STUDY TEXT =>
=====
Coccidiosis- off label treatmentsWednesday, 4th May 2022
By Dr Makie Hobson
Coccidiosis- off label treatments
Coccidiosis is one of the most important diseases affecting Angora goat kids.
It is the setback suffered and the impact of chronic coccidiosis that results in lowered resistance, stunted growth and poor hair production that is the major concern in weaned Angora goat kids.
A number of producers have used ‘off-label’ to treat Cocci. The question is, how effective are these treatments?
We conducted 2 field studies to compare the effect of a few off label treatments on coccidiosis and compared these to Baycox and Vecoxan.
- DECCOX , instead of using as a feed additive, was made up as a:
- CHLORINE DIOXIDE
- CHLORINE DIOXIDE + DMSO
- DECCOX - Paste/Solution
- CHLORINE DIOXIDE
Thanks to Jonno Moolman and his staff and Grootfontein labs (J.Venter) for the faecal egg counts, Zoetis (Vecoxan) and Aqua Viventum for the Chlorine Dioxide.
50 randomly selected kids (5 months old, 13 -22kg) were divided into 4 groups.
- CONTROL (No treatment)
- Deccox - diluted with water group
- 1ml per 2kg of the filtered solution was dosed (3mg/kg prior to filtering)
- Deccox – made into a paste group
- Dosed for the heaviest kid (1mg/Kg)
- Chlorine Dioxide group
- Dosed 20ml of 300ppm solution
- Dosed at 6ml/10kg (higher than licensed dose 0f 4ml/10kg body wt)
- The groups were kept on the same pasture with the rest of the flock (untreated).
- Faecal samples were taken on days 0, 4, 7 and 14 after treatment and analysed by Grootfontein.
- Chlorine dioxide entered the trial on day 7
Jonno, Eric and Ace at work during the field study
Cocci oocyte counts
From the graph, it can be seen that:
1. Chlorine Dioxide (300ppm) was introduced into the study on day 7. Dosed as 20ml of 300ppm solution had a good efficacy when checked at 7 days post-treatment. The duration of efficacy is unknown due to the length of the study but is suspected to be under 14 days.
2. Deccox solution (3mg/kg prior to straining sediment off) was surprisingly more effective than the paste, although the solution strength dosed (prior to starting) was higher than the paste. Cocci levels began to rise by day 7.
3. Deccox paste (2mg/Kg). The recommended dose in an ongoing feed additive is 0,5-1mg/Kg. Although the paste still reduced the oocyte count, it was not as effective as the solution at the study dose levels.
4. Vecoxan is a licensed treatment for goats to treat coccidiosis. The efficacy was very good, but the duration was limited to less than 14 days.
I suspected the limited duration of efficacy in these products is largely due to the poor acquired immunity of the Angora goat kid resulting in the counts rising quickly post-treatment back to the level of the control groups.
=====
WHAT IS BEING ASKED =>
Reproduce everything in the coccidiosis article from "50 randomly selected" down to "analysed by Grootfontein.".

Screenshot grounding data:
=====
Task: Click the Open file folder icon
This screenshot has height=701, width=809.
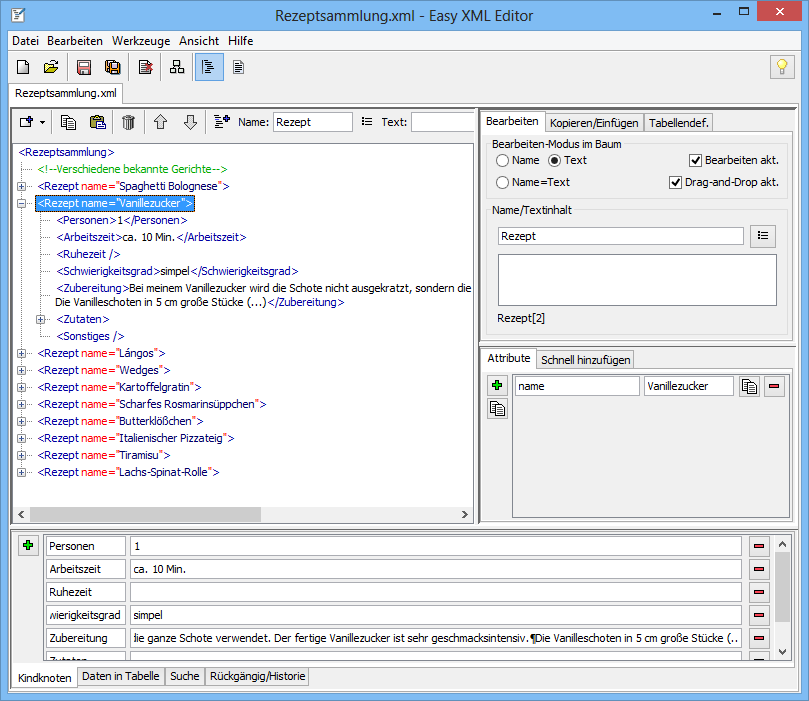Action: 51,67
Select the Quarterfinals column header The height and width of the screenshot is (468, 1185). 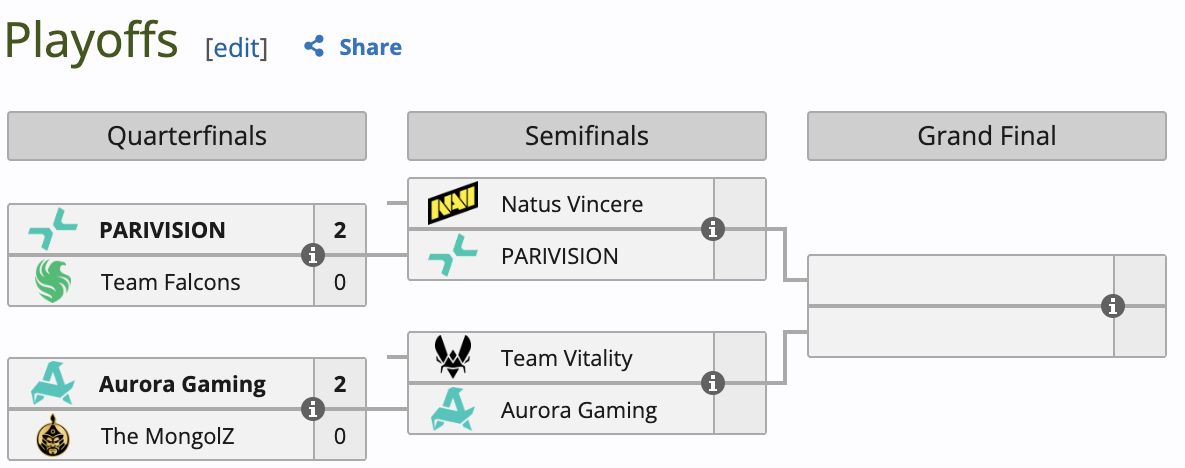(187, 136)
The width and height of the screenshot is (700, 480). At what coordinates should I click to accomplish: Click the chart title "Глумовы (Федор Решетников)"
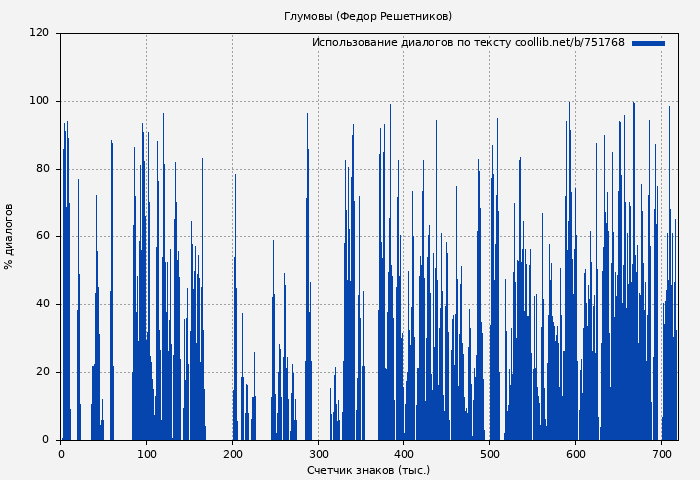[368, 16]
=====
YOUR RESPONSE =>
50 randomly selected kids (5 months old, 13 -22kg) were divided into 4 groups.
- CONTROL (No treatment)
- Deccox - diluted with water group
- 1ml per 2kg of the filtered solution was dosed (3mg/kg prior to filtering)
- Deccox – made into a paste group
- Dosed for the heaviest kid (1mg/Kg)
- Chlorine Dioxide group
- Dosed 20ml of 300ppm solution
- Dosed at 6ml/10kg (higher than licensed dose 0f 4ml/10kg body wt)
- The groups were kept on the same pasture with the rest of the flock (untreated).
- Faecal samples were taken on days 0, 4, 7 and 14 after treatment and analysed by Grootfontein.